Marcel Kringe’s background in Ag Engineering and Agronomy means he is always thinking about agriculture and solving the challenges ahead. While working as an Agronomist around the world, Marcel kept seeing large amounts of wasted grain; grain that farmers worked so hard to grow. But this waste wasn’t from poor storage or excess moisture, it was from the very equipment meant to capture it: the combine. Marcel, a German-born farmer, relocated to Canada and introduced the Bushel Plus Harvest Loss System to help farmers assess grain loss more safely and accurately during harvest.
FROM FARM BOY TO SERIAL-ENTREPRENEUR
Born to Farm Kringe, Marcel grew up on a family farm in the mountains of Germany. He describes the enterprise as “10 acres, five cows, 10 chickens and a goat.” Four generations lived together and worked the farm, which provided supplemental income, food, and an education. “I stood beside my great-grandfather, grandfather, and father and learned a lot,” Kringe said. “They could fix anything, and they worked hard. Growing up like that, you gain a different perspective on life.” Kringe knew from childhood he wanted to own or work on a farm, and he knew the family operation could never generate enough income to be his life’s work.
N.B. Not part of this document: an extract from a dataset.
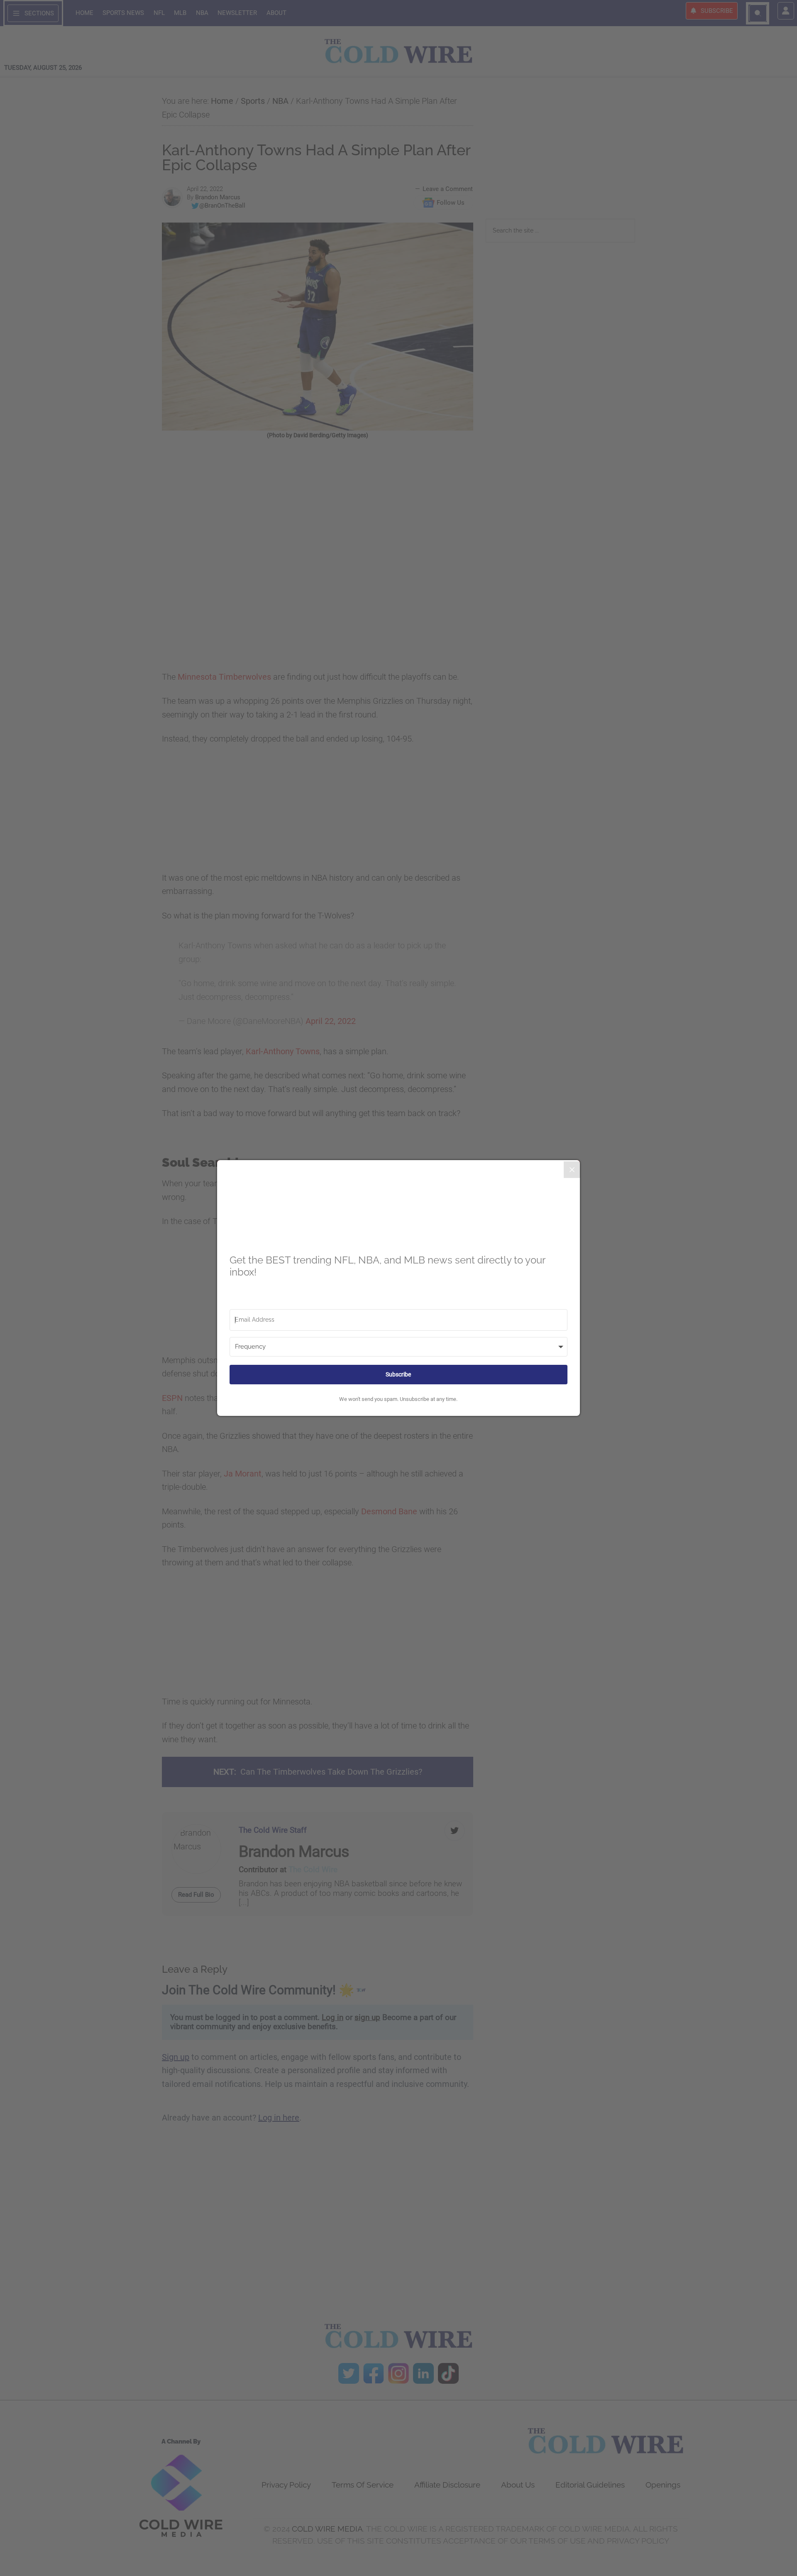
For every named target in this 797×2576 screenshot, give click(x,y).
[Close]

He pursued an education in agriculture engineering and agronomy in a program that combined classroom theory with the American equivalent of a series of internships. Pursuing his dream, Kringe found a way to satisfy both his love for farming and his interest in seeing the world. His first internship in 2009 took him to Canada for harvest. “That was a 3,000-acre farm, and I thought, ‘This is it; I’ve seen it all,’” he said. “It was what I had dreamed of.” Until … “I went back to university and saw a job posting for a farm in Russia,” he said. “They were trying to build an 80,000- acre farm in three years. They were looking for combine drivers and supervisors for harvest and seeding. I thought, ‘Right on, this is right up my alley.’ Adventure. A different language. It was awesome.” Kringe spent two summers in Russia, another fall in Canada, and three weeks in Brazil working on farms while also completing his university work.
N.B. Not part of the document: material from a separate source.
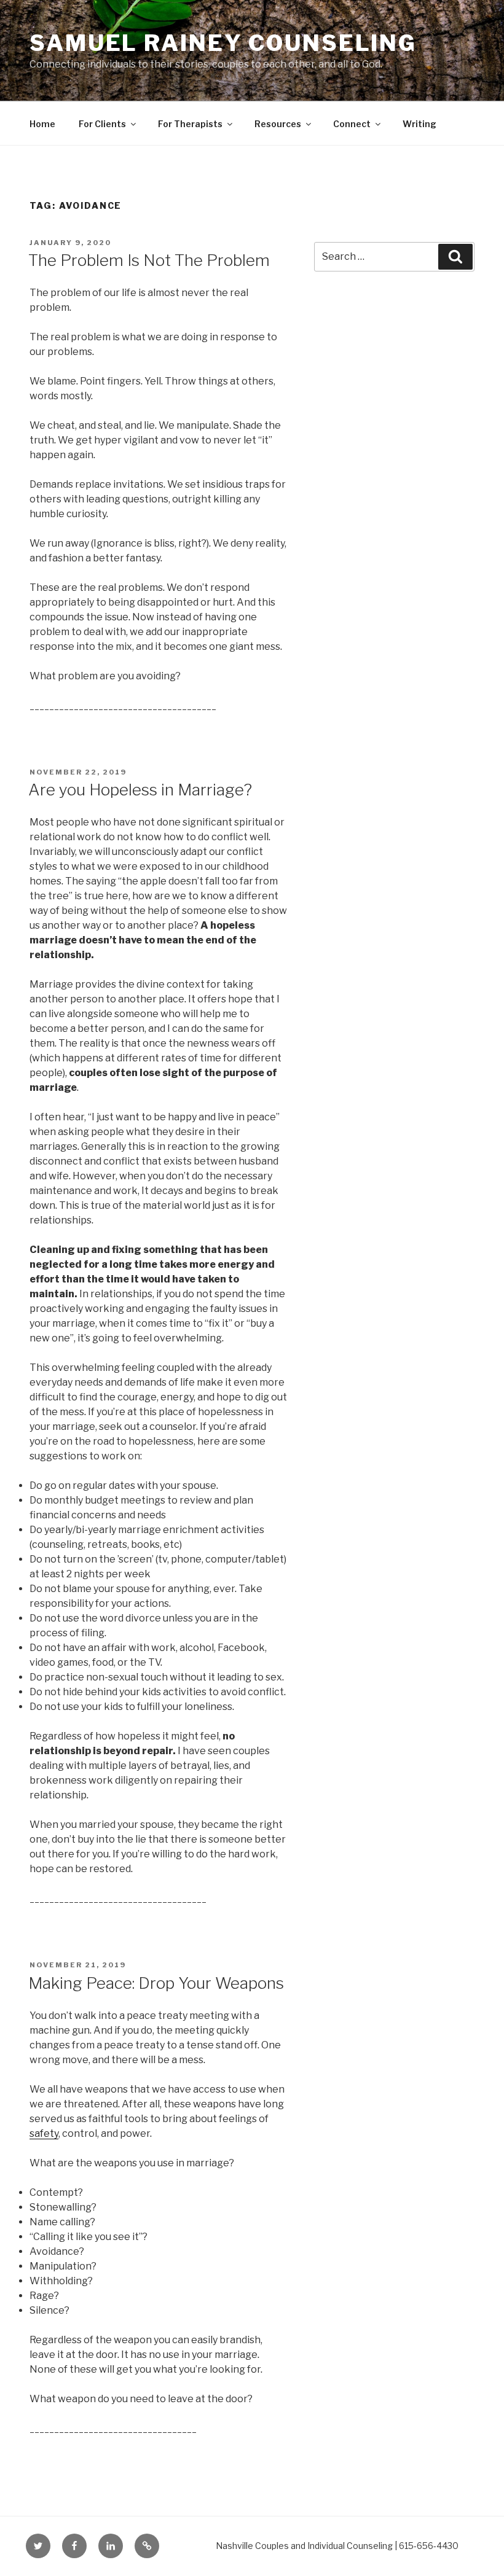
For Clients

After Kringe earned his degree, he settled in Canada with “nothing but a bag of clothes” and an opportunity to “learn English on the go.” He worked on various farms and eventually was hired by Cargill to sell seed and serve as an agronomy consultant to farmers. Meanwhile, as a hobby, he and his team worked on designing a drop tray that would measure waste from a combine more safely. They developed a prototype, which Kringe gave to farmers to try. One of them called him after he had used the prototype for a week. “He said, ‘Hey, we did the math on this, and it saved us $60,000 to $70,000 Canadian,’” Kringe remembers. Things started to happen quickly then. Kringe refined the prototype and produced enough to meet the demand generated through farmer recommendations. He worked for Cargill by day and Bushel Plus at night. Kringe ended up leaving Cargill to focus full-time on Bushel Plus. At that time his goal was to sell 120 pieces of equipment; sales exceeded that goal by many hundreds.